12th Chairman of KKÍ
- In office 1988–1996
- Preceded by: Björn Björgvinsson
- Succeeded by: Ólafur Rafnsson

Personal details
- Born: 26 November 1945 (age 80) Iceland
- Basketball career

Career information
- Playing career: 1962–1981

Career history
- 1962–1979: KR
- 1980–1981: KR

Career highlights
- Icelandic Sportsperson of the Year (1966); 7x Icelandic League champion (1965–1968, 1974, 1978, 1979); 7x Icelandic Basketball Cup (1970–1974, 1977, 1979);

= Kolbeinn Pálsson =

Icelandic basketball player (born 1945)

Kolbeinn Hermann Pálsson (born 26 November 1945) is an Icelandic former basketball player and a former member of the Icelandic national team. In 1966 he became the first basketball player to be named the Icelandic Sportsperson of the Year. He served as the chairman of the Icelandic Basketball Association from 1988 to 1996.

==Early life==
Kolbeinn started playing basketball at the age of 14. During his youth he was an avid Handball player and played with KR in the Icelandic top-tier handball league during the 1962–1963 before focusing fully on basketball.

==Playing career==
Kolbeinn spent his entire career with KR, playing a total of 383 games for the club. He last played during the 1980-1981 season, appearing in 4 games. On 18 November 1966 he scored 25 points against defending champions Simmenthal Milano in the FIBA European Champions Cup (now called EuroLeague).
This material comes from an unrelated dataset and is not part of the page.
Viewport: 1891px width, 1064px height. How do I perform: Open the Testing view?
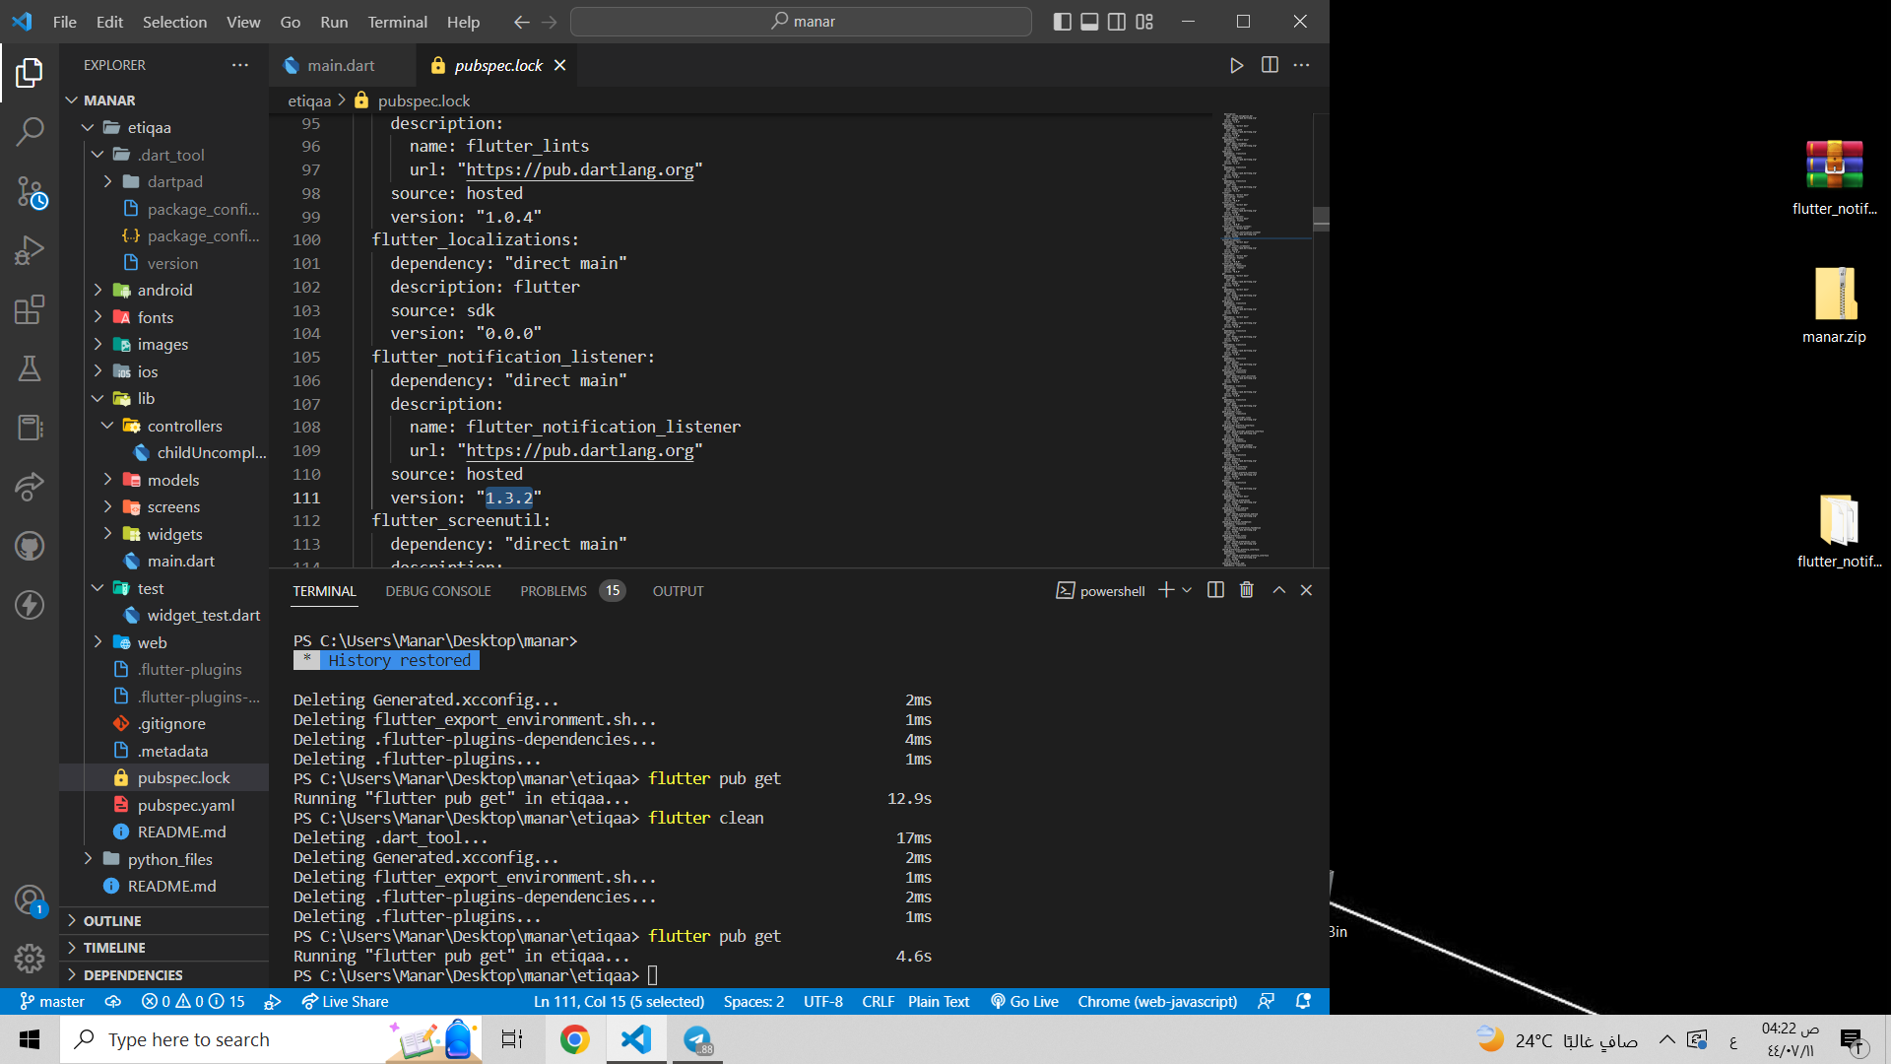click(30, 368)
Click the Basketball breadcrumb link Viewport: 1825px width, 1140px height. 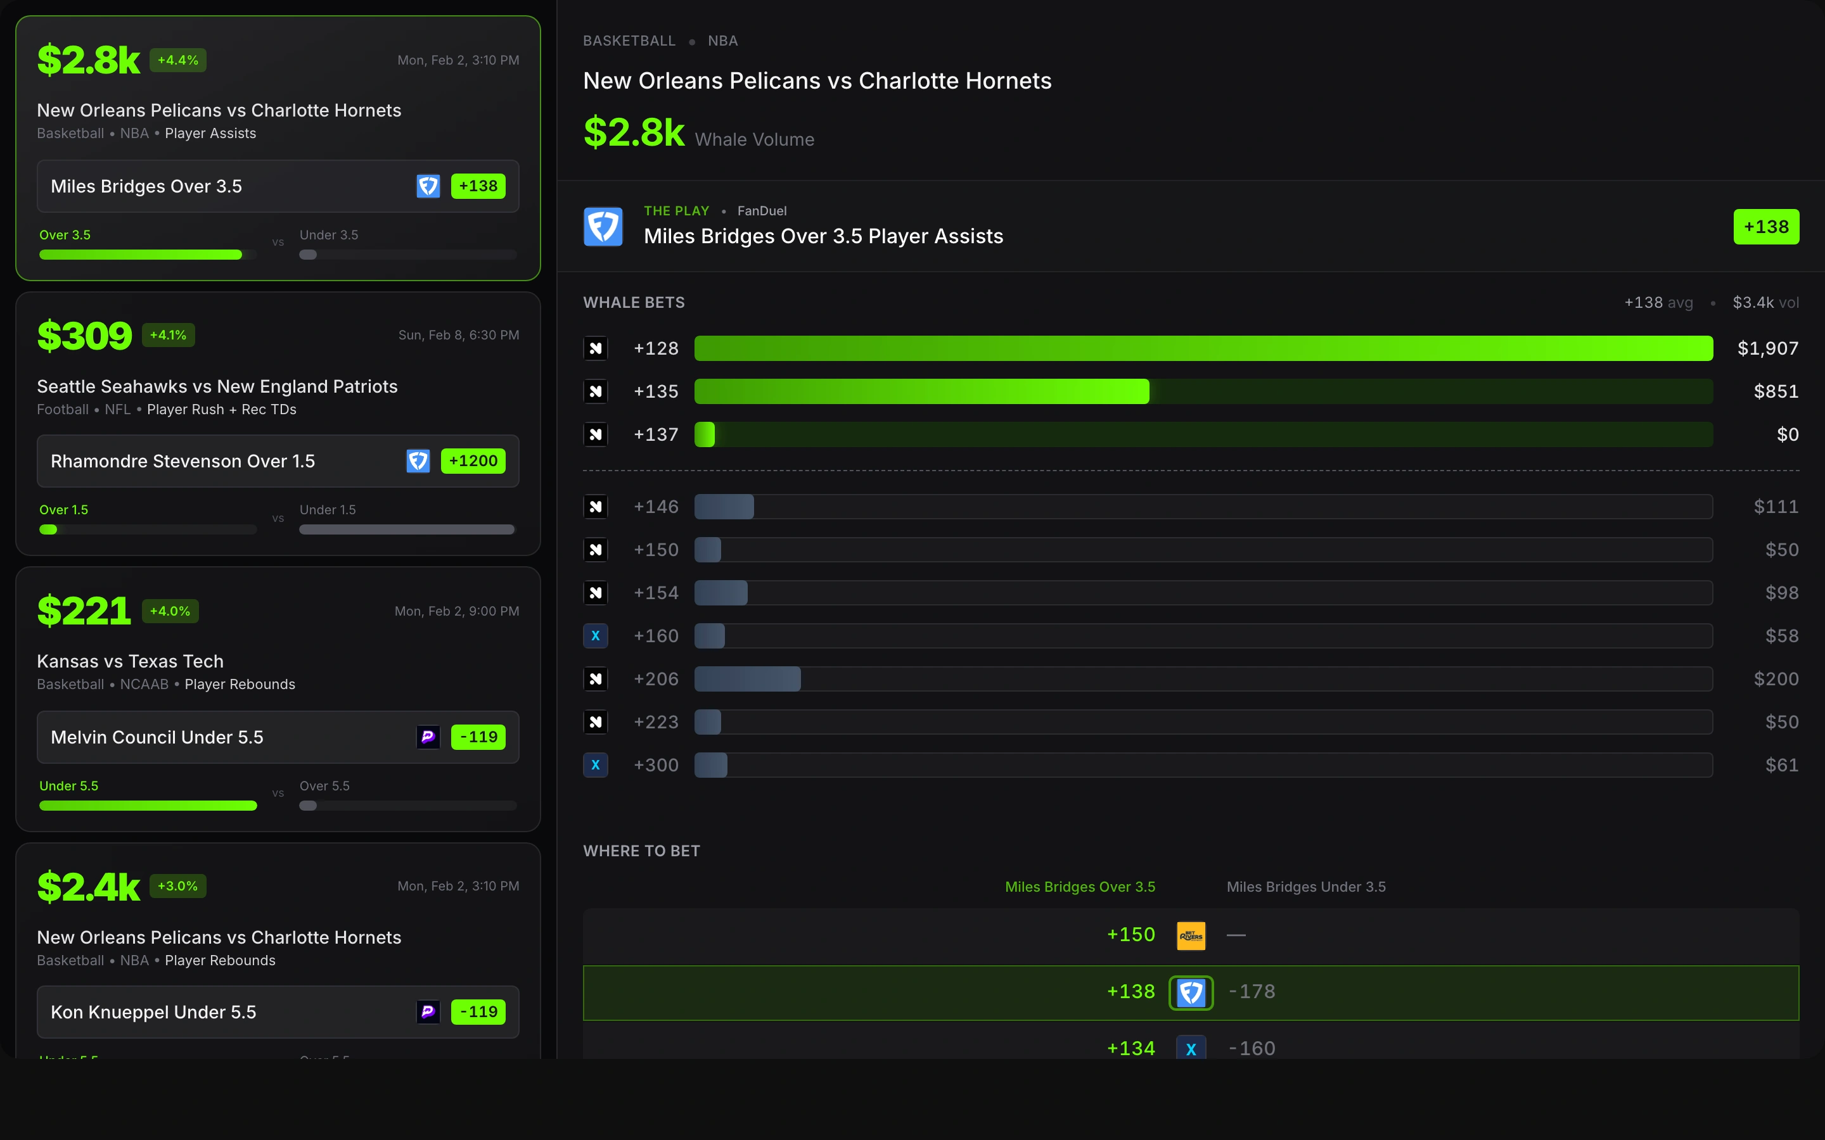pyautogui.click(x=629, y=41)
On 1 December 1977 Kolbeinn ruptured his left achilles tendon in a game against Valur. He managed to return before the end of the season and participated in the extra game between KR and Njarðvík where KR won the national championship.

==National team==
Kolbeinn played 55 games for the Icelandic national team from 1966 to 1976. He played his first game in 1966 against Poland. In 1966 he made two free throws in the final seconds of Iceland's game against Denmark, giving them victory and the bronze in the 1966 Nordic Championships.

==Awards, titles and accomplishments==
===Individual awards===
- Icelandic Sportsperson of the Year: 1966

===Titles===

- Icelandic champion (7): 1965, 1966, 1967, 1968, 1974, 1978, 1979
- Icelandic Basketball Cup (7): 1970, 1971, 1972, 1973, 1974, 1977, 1979

==Personal life==
Kolbeinn is the father of former Icelandic national team player Páll Kolbeinsson. His sister, Vigdís Pálsdóttir, played handball for Valur.